Actualmente, el Grande Hotel sigue siendo un lugar de peregrinación para quienes no tienen dónde ir y se ha convertido en la casa de alrededor de tres mil habitantes en situación de exclusión social. Algunos de ellos ya son de tercera generación; muchos niños que nacieron en el hotel hoy en día crían a sus hijos en este mismo lugar, atrapados por la pobreza. Las 116 suntuosas habitaciones han sido seccionadas, divididas en su interior con paneles de madera, transformadas en pequeños habitáculos que acogen numerosas familias. En los antiguos espacios comunes se han construido barracas, letrinas y tenderetes, sin dejar rastro del refinamiento con que fueron diseñados. No hay electricidad ni agua corriente. El suministro eléctrico y el funcionamiento del alcantarillado fueron retirados ante el riesgo de incendio y derrumbamiento del edificio. Algunos residentes, sin embargo, han hallado la manera de conectarse a la red eléctrica de manera clandestina para tener alumbrado dentro de sus casas.

Un foco insalubre. Por su parte, las autoridades municipales y gubernamentales, pese a no ser los propietarios legales del edificio, siguen sin ofrecer una solución definitiva a la dramática situación del Grande Hotel. La estructura sigue debilitándose con el paso del tiempo –y eso que ha aguantado en pie el reciente paso del ciclón Idai– y, debido al actual estado de deterioro, su rehabilitación ya ha sido descartada. La demolición y reurbanización podrían ser la solución definitiva, pero la falta de inversores y la difícil reubicación de las familias mantienen a sus moradores en la incertidumbre.
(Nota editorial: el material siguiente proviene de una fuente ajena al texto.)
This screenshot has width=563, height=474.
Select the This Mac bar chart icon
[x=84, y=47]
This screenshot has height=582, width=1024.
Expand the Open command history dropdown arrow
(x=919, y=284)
Mientras tanto, la escasez de saneamiento es general y la acumulación de basura y aguas residuales en el interior y alrededor del edificio han convertido el sitio en un foco de insalubridad con el consecuente riesgo de contagio de enfermedades. Pero vivir en el Grande Hotel tampoco está exento de otro tipo de peligros, tal como cuenta Elisa Domingo, que llegó hace diez años y vive en una de las estancias del sótano junto con su marido y sus dos hijos. «Aquí ocurren muchas cosas. Donde vive mucha gente los problemas, la confusión y la lucha no se acaban. Nosotros ya nos hemos acostumbrado a todo tipo de comportamientos porque aquí cada uno vive a su manera. (…) A veces ocurre que las personas salen a beber y, al volver de noche, como aquí no hay electricidad y no se ve nada, se desploman. Al día siguiente nos encontramos el cuerpo sin vida. O en verano, cuando el calor no te deja dormir, la terraza se llena de gente que sube a fumar, y sucede lo mismo. También hay peleas y reyertas con navajas. La situación está empeorando. Por eso quien consigue un poco de dinero y se lo puede permitir se compra un terreno y empieza a construir una casa para marcharse de aquí. Y, como la vida está difícil, en cuanto alguien deja el hotel, rápidamente viene otro a ocupar su lugar», concluye.